Madame Ève Delacroix – Riveraine de l’Avenue Foch depuis 1954, cette jolie rouquine, méditerranéenne, née à Casablanca, a fait de son salon une succursale de l’Académie Française. Selon Élisabeth Chavelet et Jacques de Danne (Avenue Foch, Éditions J’ai lu) : « Peu d’académiciens ont pu revêtir l’habit vert sans avoir passé dans ces murs un examen plus sévère que le grand oral de l’ENA. »

Le prestigieux prix fondé en 1956 par Ève Delacroix récompense l’auteur d’un ouvrage alliant des qualités morales à des qualités littéraires. C’est maintenant l’Académie qui le décerne. Cette récompense a beaucoup contribué à propulser sa créatrice au rang d’une des Grandes Animatrices de Paris, tel que l’a constaté Maurice Genevoix dans ses écrits.

Sa table dont deux des fidèles étaient Henry de Montherlant et Louis Leprince-Ringuet, a attiré des académiciens, écrivains, diplomates et des hommes politiques, de préférence chiraquiens. À ce Tout Paris s’ajoutaient Éva Barre, Bernadette Chirac et sa mère, Madame de Courcel; le médecin et académicien Jean Bernard, seul homme de gauche à fréquenter ce salon; Robert Bakker, ambassadeur de Hollande; Jacques de Ricaumont, Denis de Rougemont (probable), Edgar Faure, homme politique et autre académicien et Jean Mistler, secrétaire perpétuel de l'Académie Française. Couverts d’or, verres de Venise étaient évidemment de mise.
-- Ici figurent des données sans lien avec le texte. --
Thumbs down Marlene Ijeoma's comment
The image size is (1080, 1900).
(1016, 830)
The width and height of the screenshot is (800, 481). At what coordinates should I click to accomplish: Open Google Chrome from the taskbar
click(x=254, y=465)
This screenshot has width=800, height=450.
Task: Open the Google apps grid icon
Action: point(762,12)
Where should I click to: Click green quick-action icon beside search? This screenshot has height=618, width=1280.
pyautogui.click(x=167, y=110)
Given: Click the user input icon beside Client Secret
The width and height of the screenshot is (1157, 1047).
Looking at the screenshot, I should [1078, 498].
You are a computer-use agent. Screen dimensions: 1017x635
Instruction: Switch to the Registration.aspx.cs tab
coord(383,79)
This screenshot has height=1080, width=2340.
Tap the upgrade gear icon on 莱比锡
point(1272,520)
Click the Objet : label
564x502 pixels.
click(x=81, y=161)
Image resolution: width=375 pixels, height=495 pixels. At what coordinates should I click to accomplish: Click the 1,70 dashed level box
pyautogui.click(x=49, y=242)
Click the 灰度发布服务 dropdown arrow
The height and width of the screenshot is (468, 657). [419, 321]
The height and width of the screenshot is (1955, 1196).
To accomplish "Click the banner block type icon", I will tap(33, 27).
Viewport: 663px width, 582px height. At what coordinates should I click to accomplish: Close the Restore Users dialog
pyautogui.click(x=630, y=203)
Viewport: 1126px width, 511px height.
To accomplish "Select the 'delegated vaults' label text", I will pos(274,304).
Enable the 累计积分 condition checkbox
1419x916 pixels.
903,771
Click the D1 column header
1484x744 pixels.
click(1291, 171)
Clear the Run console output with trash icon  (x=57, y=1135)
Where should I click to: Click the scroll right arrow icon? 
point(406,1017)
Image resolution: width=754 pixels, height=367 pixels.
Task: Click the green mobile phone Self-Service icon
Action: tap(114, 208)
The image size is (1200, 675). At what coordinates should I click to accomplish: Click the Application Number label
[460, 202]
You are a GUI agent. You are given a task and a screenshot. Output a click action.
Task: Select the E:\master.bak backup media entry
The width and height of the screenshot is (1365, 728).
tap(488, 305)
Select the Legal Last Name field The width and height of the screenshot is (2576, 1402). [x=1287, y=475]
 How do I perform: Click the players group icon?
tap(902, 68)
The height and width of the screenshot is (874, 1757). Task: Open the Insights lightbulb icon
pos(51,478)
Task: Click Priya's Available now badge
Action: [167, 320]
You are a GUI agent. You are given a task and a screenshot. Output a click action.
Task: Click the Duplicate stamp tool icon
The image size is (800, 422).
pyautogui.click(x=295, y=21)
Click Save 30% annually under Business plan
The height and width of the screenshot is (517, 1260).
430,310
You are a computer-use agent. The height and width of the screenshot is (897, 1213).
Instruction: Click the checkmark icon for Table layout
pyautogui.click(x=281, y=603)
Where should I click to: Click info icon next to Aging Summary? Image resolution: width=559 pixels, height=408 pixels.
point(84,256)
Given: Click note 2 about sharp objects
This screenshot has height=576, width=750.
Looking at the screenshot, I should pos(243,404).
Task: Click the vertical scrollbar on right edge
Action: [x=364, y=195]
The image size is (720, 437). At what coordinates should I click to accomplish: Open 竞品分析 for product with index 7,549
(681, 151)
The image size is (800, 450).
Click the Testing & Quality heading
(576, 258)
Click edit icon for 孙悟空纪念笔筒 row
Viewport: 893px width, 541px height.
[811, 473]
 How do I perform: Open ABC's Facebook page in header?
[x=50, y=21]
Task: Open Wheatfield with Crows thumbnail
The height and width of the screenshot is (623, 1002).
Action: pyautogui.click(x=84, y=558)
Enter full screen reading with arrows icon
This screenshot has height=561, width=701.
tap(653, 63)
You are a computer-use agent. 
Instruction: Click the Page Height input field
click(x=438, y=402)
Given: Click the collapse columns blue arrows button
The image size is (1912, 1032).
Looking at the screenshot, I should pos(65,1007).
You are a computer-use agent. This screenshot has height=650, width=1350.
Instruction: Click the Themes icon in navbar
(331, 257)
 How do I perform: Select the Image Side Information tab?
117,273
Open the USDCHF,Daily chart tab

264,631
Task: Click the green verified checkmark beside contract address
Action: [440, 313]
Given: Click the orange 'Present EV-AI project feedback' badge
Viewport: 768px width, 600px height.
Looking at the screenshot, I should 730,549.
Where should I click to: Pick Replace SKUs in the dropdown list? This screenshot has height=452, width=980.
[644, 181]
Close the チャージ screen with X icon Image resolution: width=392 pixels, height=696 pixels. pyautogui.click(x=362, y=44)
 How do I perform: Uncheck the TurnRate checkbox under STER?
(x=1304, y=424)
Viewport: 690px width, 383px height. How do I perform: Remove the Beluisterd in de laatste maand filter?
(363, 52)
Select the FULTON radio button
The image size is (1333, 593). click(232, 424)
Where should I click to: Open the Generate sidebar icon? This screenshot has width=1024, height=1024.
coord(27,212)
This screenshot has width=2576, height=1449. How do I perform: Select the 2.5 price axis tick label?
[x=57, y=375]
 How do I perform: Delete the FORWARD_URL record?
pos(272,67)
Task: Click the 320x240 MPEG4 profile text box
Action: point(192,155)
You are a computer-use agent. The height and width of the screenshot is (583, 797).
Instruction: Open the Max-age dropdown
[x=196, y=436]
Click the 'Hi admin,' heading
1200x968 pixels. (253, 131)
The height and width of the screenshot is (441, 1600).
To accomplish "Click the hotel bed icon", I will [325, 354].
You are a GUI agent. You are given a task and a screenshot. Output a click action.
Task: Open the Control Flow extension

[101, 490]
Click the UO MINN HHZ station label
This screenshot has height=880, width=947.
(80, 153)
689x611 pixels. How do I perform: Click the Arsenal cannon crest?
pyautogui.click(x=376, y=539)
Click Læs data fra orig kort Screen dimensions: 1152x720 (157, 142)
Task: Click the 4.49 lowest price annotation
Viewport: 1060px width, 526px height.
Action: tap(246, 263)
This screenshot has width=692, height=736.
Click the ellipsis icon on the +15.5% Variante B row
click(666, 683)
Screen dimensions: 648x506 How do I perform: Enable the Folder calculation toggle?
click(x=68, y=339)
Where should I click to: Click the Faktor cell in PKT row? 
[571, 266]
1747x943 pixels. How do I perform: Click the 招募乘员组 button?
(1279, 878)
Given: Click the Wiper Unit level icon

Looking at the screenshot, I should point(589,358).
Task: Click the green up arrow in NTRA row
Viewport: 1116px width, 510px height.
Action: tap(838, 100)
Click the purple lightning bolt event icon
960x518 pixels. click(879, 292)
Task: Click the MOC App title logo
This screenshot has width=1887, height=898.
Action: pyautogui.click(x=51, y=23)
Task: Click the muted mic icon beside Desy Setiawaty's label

Ève Delacroix vouait une amitié indéfectible à Henry de Montherlant. Élisabeth Chavelet et Jacques de Danne font dire dans Avenue Foch, (Éditions J'ai lu), à Bernard Pivot : «Comment une si belle femme peut admirer un pareil mysogine ?». Montherlant venait tout juste d'être reçu à l'Académie.